Marinate cleaned anchovies with turmeric powder, chilli powder, salt and a bit of rice flour. Keep aside for half an hour. Fry the marinated anchovies in coconut oil until both sides are crispy.
Raw mango pickle
Mix finely chopped raw mango pieces with a pinch of mustard and fenugreek powders, asafetida powder, ½ tsp salt, 1 tsp chilli powder, ¼ tsp turmeric powder and 1 tbsp coconut oil. Keep it aside for half an hour before packing the pickle in the pothichoru.
Beat two eggs with finely chopped shallots, green chillies, salt and a teaspoon of water. Cook the omelet on a pan greased with coconut oil.
Grind half a cup of grated coconut with some tamarind, salt, curry leaves and green or red chilli.
Cucumber and raw mango curry
Cook the cucumber pieces with turmeric powder, chilli powder, salt and water as required. Add raw mango pieces and green chillies when the cucumber pieces are almost done. Grind grated coconut with cumin and turmeric powder. Add this coconut paste into the curry. Meanwhile, heat coconut oil in another pan and splutter mustard seeds. Roast dried chillies, curry leaves and some shallots. Pour this tempering into the curry and mix well.
Beat fresh curd with some water. Now add crushed ginger and green chillies, chopped coriander leaves, curry leaves and salt as well. Mix well.
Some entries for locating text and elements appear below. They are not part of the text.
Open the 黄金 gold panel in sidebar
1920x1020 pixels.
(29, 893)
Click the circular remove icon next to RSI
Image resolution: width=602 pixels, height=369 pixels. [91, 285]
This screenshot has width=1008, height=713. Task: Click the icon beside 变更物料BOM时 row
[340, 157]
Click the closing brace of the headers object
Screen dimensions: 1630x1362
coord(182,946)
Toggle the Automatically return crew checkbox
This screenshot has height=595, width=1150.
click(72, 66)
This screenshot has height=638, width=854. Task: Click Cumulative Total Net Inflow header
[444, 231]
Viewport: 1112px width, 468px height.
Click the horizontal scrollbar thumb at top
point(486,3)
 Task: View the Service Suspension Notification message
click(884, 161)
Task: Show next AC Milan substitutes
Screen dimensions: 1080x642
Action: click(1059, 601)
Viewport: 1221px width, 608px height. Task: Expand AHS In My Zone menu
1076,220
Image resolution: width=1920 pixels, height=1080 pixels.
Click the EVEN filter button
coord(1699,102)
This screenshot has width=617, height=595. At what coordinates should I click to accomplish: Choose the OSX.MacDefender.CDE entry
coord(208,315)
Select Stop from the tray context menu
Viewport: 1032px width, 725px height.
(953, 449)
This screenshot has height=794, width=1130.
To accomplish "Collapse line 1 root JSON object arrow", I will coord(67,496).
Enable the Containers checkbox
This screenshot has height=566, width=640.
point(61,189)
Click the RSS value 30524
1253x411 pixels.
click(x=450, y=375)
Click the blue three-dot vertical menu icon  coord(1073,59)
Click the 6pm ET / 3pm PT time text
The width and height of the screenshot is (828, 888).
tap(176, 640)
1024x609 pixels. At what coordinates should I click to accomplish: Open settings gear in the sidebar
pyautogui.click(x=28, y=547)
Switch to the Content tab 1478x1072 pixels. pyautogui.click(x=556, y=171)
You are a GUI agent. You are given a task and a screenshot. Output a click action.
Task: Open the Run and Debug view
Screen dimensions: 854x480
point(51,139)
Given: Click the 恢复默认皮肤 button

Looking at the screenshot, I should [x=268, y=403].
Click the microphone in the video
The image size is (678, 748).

Before assembling the pothichoru, run the fresh plantain leaf over the flame to soften it. First, serve the boiled rice. After that, serve all the dry dishes over and around the rice. Fold the leaf into a packet and secure with a thread or a piece of plantain fibre. You could pour the curry and the buttermilk in separate jars or in small containers made with a plantain leaf.